Ingredients:
- 1 cup (170g) uncooked quinoa
- 2 cups (480ml) water or low-sodium vegetable broth
- 2 cups (300g) English cucumber, diced small
- 1 cup (150g) cherry tomatoes, halved
- ½ cup (75g) red onion, finely diced
- ½ cup (60g) fresh parsley, chopped
- ½ cup (75g) crumbled feta cheese
- 1 can (15 oz / 425g) chickpeas, drained and rinsed
- ¼ cup (60ml) extra-virgin olive oil
- 3 tbsp (45ml) fresh lemon juice
- 1 tbsp (15ml) apple cider vinegar
- 1 clove (5g) garlic, minced
- 1 tsp (5g) Dijon mustard
- ½ tsp (3g) sea salt
- ¼ tsp (1g) cracked black pepper
Instructions:
- Rinse the quinoa in a fine-mesh strainer under cold water for 30 seconds. Combine quinoa and water/broth in a saucepan. Bring to a boil, then reduce heat to low, cover, and simmer for 15 minutes until the water is absorbed. Remove from heat and let stand covered for 5 minutes before fluffing with a fork. Spread on a plate to cool rapidly.
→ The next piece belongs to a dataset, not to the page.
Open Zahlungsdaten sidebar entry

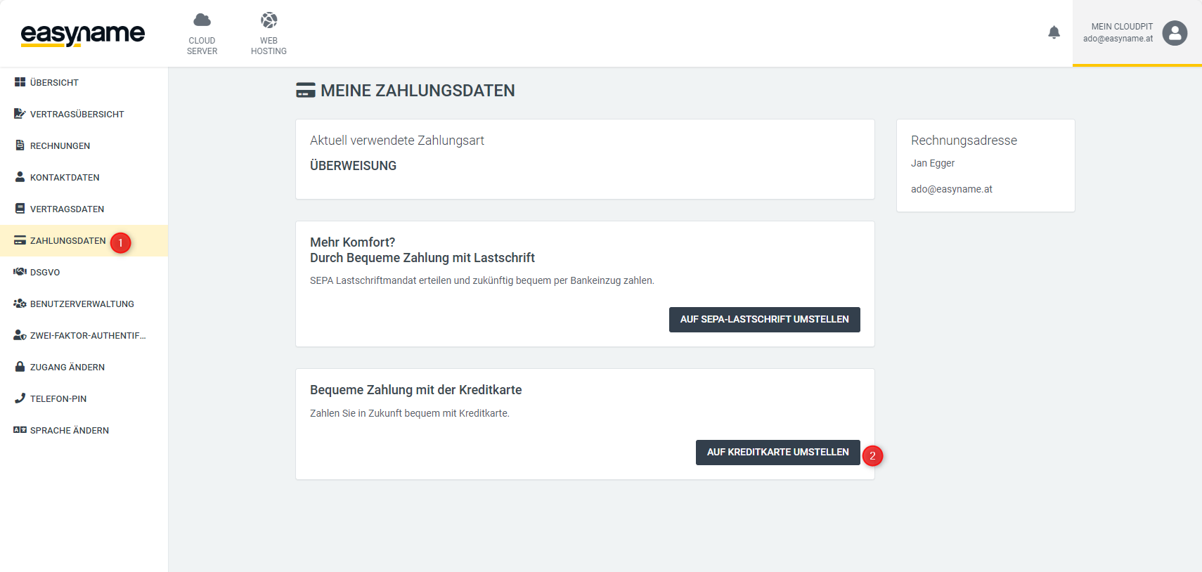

- Dice the cucumbers and toss them with a pinch of salt in a colander. Let them sit for 10 minutes to release excess water. Halve the tomatoes and finely dice the red onion and parsley.
- In a small bowl or jar, combine the olive oil, lemon juice, apple cider vinegar, minced garlic, Dijon mustard, salt, and pepper. Whisk vigorously or shake until the mixture is thickened and emulsified.
- In a large mixing bowl, combine the cooled quinoa, drained cucumbers, tomatoes, red onion, parsley, feta cheese, and chickpeas. Pour the dressing over the salad and toss gently to combine.